# Our walk at Dalzell Estate Motherwell



## Aly12 (Oct 19, 2008)

I took Molly and Konnie out for a walk in Dalzell Estate yesterday. They started out lovely and clean and came back smelling awful. Here are some photos.

Dalzell Estate June 2010 :: Dalzell Estate June 2010 slideshow by championi - Photobucket


----------



## Bexy (Apr 11, 2010)

Great pics, bet they were fun to clean afterwards

Will need to add that to the list of places to take Trigger:thumbup:


----------



## xpalaboyx (Jun 17, 2008)

Wonderful piccies, that's probably a very beautiful and peaceful place...


----------



## GSDlover4ever (Feb 21, 2009)

I was their Sunday with my GSD, i hope the cows didn't chase you lol

The same thing happened when i take my mums westie pups a walk with Zara, she is teaching them tom boy habbits that mud and stinky puddles are awsome lol 

I think they should have got scotties, atleast they wouldn't see the mud so much lol


----------



## Aly12 (Oct 19, 2008)

Haven't seen any cows on our walks. Konnie did get in the field with the horse once though. They just love to get in the muddy puddles.


----------



## GSDlover4ever (Feb 21, 2009)

Aly12 said:


> Haven't seen any cows on our walks. Konnie did get in the field with the horse once though. They just love to get in the muddy puddles.


Be warned if you go to where the water is the cows are their.

A guy with his two boxer dog got chased by a load of cows who were protecting their calves in one of the other feilds near teh river clyde too.


----------



## Aly12 (Oct 19, 2008)

I usually follow the green markers when I do a walk. Is this on a different coloured marked walk.


----------



## GSDlover4ever (Feb 21, 2009)

Aly12 said:


> I usually follow the green markers when I do a walk. Is this on a different coloured marked walk.


I have no idea lol, i don't fallow any marker, i just keep walking lol

Do you keep tot he "fancey" bit?
Do you walk in the wooded area?


----------



## colliemerles (Nov 2, 2007)

what a lovely place to walk, they look like they had fun.


----------



## Aly12 (Oct 19, 2008)

They call be Indiana as I am always getting a lost. I walk past the japanese garden and go down a lot of steps near a burn then I just follow the path from there. I do up a lot of steps and through wooded areas but I don't think I have ever seen the river clyde. What are your mum's westies called? How old are they? Did she get them locally? So many questionslol


----------



## GSDlover4ever (Feb 21, 2009)

Aly12 said:


> They call be Indiana as I am always getting a lost. I walk past the japanese garden and go down a lot of steps near a burn then I just follow the path from there. I do up a lot of steps and through wooded areas but I don't think I have ever seen the river clyde. What are your mum's westies called? How old are they? Did she get them locally? So many questionslol


Really, My directions are rubbish lol

Do you know where the tomb is?

Do you know where the small path where the railings are?

I don't go up/down any steps

My mums westies are called Maisy 5 months and Matty 4 months old and they didn't get them localy.


----------



## Aly12 (Oct 19, 2008)

I have been down at the tomb and the four dogs graves. I think the path you are talking about goes round the burn/little river. I go to the left of the path and there are stairs down. I then follow the path right round and end up walking by the whispering cave path which take me by some playing fields and down a lot of steps. I finish by going past the Dalzell House back by the covenantors oak and back up by the japanese garden to the car park at the Barons Haugh


----------



## GSDlover4ever (Feb 21, 2009)

▶ **ROWS**
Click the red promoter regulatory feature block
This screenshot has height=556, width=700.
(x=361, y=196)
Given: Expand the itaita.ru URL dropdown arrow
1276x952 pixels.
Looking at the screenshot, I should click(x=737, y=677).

▶ **REQUIRED TASKS**
1/ In the Dalzell Estate thread, what are the names and ages of the westies that belong to GSDlover4ever's mum?
2/ Decide whether each statement agrees with the Dalzell Estate thread, answering yes or no and quoting the words that settle it: (a) Aly12 usually follows the green markers on a walk. (b) GSDlover4ever goes up and down steps on the walk. (c) Aly12 has seen cows on their walks.
The items have nothing to do with the Dalzell Estate thread.

▶ **RESULTS BY TASK**
1/ Maisy is 5 months old and Matty is 4 months old.

2/
(a) Yes: "I usually follow the green markers when I do a walk."
(b) No: "I don't go up/down any steps"
(c) No: "Haven't seen any cows on our walks."